Using the Pandas API in the SWAT package - value_counts method

I'll begin by using the Pandas API in the SWAT package which provides the value_counts method. The value_counts method works like it's Pandas counterpart. For example, I'll obtain the count of unique values in the Engine_Model CAS table column. I'll store the results of in vc, then display the type and value of vc.

vc = (tbl               ## CAS table
      .Engine_Model     ## CAS table column
      .value_counts()   ## SWAT value_counts method
     )
 
## Display the type and value
display(type(vc),vc)

The SWAT value_counts method summarizes the data in the distributed CAS server and returns a Pandas Series to the Python client. Once you have the Pandas Series on the client, you can work with it as you normally would. For example, I'll plot the Series using the Pandas plot method.

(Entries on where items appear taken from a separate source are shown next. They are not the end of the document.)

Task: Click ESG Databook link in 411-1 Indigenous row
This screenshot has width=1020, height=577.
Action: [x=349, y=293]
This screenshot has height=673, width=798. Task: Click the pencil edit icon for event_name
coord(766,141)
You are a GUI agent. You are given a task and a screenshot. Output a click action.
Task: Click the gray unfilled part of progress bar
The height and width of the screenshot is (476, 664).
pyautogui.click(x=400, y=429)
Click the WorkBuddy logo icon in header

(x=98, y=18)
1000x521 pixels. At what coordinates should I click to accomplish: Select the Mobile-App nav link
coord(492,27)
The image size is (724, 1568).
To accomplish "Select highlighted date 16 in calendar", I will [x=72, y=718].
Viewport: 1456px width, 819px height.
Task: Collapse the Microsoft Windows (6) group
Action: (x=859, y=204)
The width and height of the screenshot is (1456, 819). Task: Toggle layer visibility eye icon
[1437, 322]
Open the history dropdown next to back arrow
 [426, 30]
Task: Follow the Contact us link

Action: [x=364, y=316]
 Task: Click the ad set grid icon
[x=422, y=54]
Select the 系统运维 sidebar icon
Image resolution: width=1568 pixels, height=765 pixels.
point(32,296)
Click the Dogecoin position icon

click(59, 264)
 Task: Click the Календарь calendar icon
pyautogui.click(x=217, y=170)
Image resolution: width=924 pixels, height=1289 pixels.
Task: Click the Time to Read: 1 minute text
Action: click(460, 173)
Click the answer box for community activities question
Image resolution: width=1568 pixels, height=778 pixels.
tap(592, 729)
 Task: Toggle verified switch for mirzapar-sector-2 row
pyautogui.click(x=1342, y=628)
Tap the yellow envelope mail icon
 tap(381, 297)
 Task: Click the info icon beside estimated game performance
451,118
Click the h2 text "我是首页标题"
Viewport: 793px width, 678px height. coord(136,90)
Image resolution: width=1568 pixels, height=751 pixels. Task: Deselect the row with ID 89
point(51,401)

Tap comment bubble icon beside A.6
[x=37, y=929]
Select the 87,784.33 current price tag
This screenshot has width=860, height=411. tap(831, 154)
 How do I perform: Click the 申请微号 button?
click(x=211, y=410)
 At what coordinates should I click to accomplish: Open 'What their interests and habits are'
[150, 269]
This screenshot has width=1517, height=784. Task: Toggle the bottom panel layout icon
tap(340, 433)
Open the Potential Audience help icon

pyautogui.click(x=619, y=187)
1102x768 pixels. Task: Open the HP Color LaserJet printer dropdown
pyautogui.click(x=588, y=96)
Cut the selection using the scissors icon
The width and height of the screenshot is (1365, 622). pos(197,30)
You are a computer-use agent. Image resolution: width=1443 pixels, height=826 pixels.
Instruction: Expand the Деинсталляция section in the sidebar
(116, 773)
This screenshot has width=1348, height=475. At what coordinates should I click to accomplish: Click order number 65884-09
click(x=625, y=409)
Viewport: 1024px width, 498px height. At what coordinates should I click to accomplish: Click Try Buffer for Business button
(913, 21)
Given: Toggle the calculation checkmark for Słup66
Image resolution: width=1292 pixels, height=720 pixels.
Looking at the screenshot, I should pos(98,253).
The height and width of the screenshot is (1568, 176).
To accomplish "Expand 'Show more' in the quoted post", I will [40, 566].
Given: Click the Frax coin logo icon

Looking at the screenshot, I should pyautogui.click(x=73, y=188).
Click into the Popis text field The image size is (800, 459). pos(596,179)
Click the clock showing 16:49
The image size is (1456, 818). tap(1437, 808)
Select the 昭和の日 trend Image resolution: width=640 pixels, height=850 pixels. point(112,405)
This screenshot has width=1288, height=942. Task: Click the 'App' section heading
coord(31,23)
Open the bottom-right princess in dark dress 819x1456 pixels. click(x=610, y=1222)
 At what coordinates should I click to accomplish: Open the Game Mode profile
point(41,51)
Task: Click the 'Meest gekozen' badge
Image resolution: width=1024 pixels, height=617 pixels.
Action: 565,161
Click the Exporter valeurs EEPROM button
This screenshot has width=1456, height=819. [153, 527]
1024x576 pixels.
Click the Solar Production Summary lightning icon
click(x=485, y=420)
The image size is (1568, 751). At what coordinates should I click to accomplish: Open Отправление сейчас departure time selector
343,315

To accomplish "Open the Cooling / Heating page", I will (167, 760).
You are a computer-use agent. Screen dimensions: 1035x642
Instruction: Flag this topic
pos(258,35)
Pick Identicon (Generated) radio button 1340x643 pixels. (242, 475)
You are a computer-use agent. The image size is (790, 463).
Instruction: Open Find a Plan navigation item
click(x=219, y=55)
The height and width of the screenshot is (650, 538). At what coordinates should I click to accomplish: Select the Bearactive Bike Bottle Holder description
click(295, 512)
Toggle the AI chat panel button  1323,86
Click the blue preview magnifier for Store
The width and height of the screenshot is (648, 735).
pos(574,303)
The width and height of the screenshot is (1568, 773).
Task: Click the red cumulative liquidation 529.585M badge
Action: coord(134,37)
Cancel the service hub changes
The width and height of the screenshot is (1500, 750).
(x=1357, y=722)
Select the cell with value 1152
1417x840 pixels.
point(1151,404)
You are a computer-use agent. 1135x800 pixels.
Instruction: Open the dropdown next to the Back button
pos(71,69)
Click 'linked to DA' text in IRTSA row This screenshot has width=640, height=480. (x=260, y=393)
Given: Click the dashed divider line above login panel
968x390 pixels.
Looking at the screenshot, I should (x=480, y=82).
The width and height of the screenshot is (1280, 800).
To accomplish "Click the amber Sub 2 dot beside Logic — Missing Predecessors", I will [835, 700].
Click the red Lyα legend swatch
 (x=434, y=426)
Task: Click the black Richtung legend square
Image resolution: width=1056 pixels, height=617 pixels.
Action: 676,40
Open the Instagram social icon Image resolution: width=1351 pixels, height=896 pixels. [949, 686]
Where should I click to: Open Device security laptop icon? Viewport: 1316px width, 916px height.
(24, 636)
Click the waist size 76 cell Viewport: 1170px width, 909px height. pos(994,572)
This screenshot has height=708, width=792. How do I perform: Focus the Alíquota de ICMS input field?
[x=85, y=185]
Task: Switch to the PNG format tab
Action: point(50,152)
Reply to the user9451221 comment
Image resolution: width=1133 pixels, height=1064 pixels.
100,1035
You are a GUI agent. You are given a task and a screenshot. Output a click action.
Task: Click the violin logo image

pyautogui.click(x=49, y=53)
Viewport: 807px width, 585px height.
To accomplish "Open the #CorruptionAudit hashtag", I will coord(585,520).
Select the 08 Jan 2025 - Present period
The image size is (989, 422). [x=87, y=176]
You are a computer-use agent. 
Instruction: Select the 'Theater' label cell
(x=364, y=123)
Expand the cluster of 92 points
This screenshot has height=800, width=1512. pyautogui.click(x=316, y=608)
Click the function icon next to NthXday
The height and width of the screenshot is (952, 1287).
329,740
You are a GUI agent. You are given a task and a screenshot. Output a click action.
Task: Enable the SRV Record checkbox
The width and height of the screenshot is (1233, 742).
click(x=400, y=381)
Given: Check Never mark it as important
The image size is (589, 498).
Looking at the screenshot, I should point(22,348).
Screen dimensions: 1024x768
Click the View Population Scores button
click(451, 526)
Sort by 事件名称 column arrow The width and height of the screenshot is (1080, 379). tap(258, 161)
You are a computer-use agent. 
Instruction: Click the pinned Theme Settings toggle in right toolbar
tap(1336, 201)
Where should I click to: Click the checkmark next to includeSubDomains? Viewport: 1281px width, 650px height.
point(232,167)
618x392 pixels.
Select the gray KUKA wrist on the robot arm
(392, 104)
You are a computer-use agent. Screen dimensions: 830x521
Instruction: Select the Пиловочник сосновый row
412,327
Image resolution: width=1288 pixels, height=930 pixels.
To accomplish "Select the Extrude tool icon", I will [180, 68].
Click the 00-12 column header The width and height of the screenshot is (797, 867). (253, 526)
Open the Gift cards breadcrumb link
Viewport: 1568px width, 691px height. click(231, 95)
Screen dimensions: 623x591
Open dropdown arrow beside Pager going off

vc.plot(kind = 'bar', figsize=(8,6));

In this example, I used the Pandas API in the SWAT package to summarize data on the CAS server's massively parallel processing environment to return smaller, summarized results to the Python client. Once the summarized results are on the client, I'll work with them using other Python packages like Pandas.

Using the freq CAS action

Instead of using the Pandas API in the SWAT package you can achieve similar results using native CAS actions. In SWAT, CAS actions are simply specified as a method. One action that provides the count of unique values is the simple.freq CAS action.

For example, I can find the count of unique values for multiple columns within the freq action. Here, I'll specify the Engine_Model, Model_Year and Campaign_Type columns in the the inputs parameter. Then, I'll call the Frequency key after the action to obtain the SASDataFrame stored in the dictionary returned to the Python client. Remember, CAS actions always return a dictionary, or CASResults object, to the Python client. You must use familiar dictionary manipulation techniques to work with the results of an action. For more information on working with results of CAS actions, check out Part 2 - Working with CAS Actions and CASResults Objects.

## Columns to analyze
colNames = ['Engine_Model', 'Model_Year', 'Campaign_Type']
 
## Execute the freq CAS action and store the SASDataFrame
freq_df = tbl.freq(inputs = colNames)['Frequency']
 
## Display the type and DataFrame
display(type(freq_df), freq_df)

Again, the action processes the data in the distributed CAS server and returns results to the Python client. The results show the freq action counts the unique values of each column and stores the results in a single SASDataFrame. Once you have the SASDataFrame on the client, you can work with it like you would a Pandas DataFrame.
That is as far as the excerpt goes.